Description of the task =
Where "cookies" appears in a line of the entries below, that line should be copied.

======== Source material ========

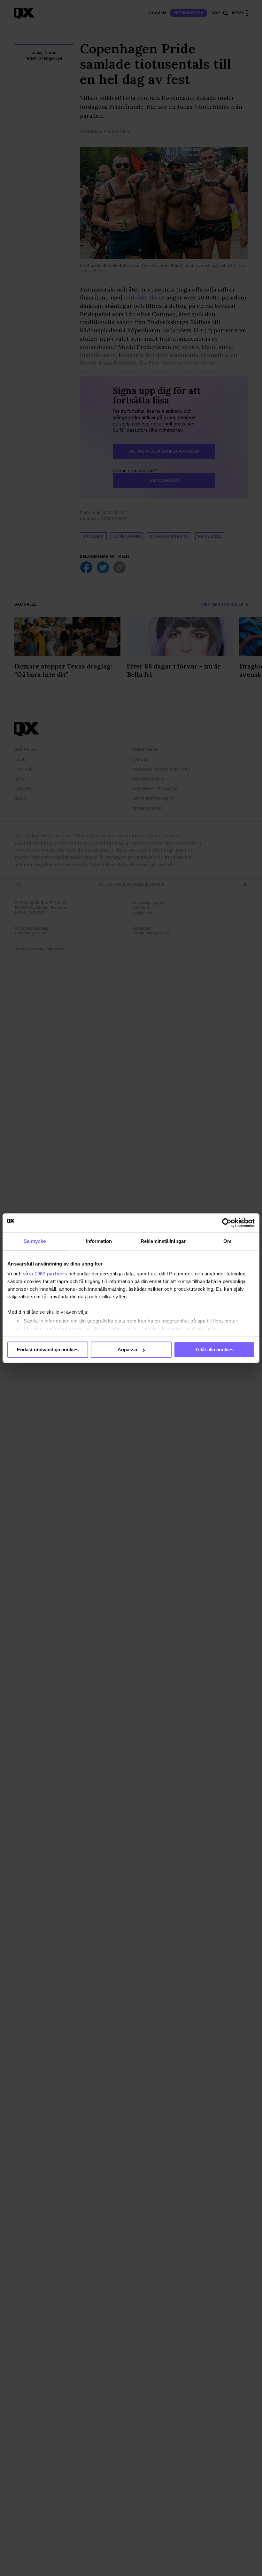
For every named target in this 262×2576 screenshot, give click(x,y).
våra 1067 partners (45, 1273)
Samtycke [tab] (35, 1241)
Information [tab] (99, 1241)
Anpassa (127, 1349)
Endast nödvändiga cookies (48, 1349)
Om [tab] (227, 1241)
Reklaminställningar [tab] (163, 1241)
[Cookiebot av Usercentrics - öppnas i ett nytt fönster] (227, 1223)
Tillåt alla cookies (214, 1349)
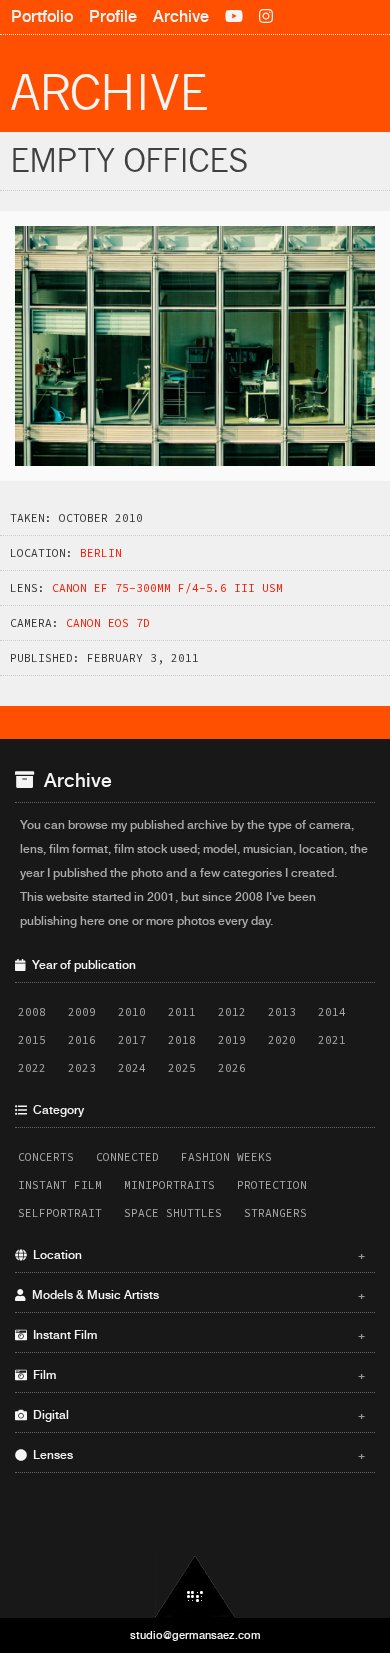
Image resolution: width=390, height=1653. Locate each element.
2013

========

Solution to this problem =
Endast nödvändiga cookies (48, 1349)
Tillåt alla cookies (214, 1349)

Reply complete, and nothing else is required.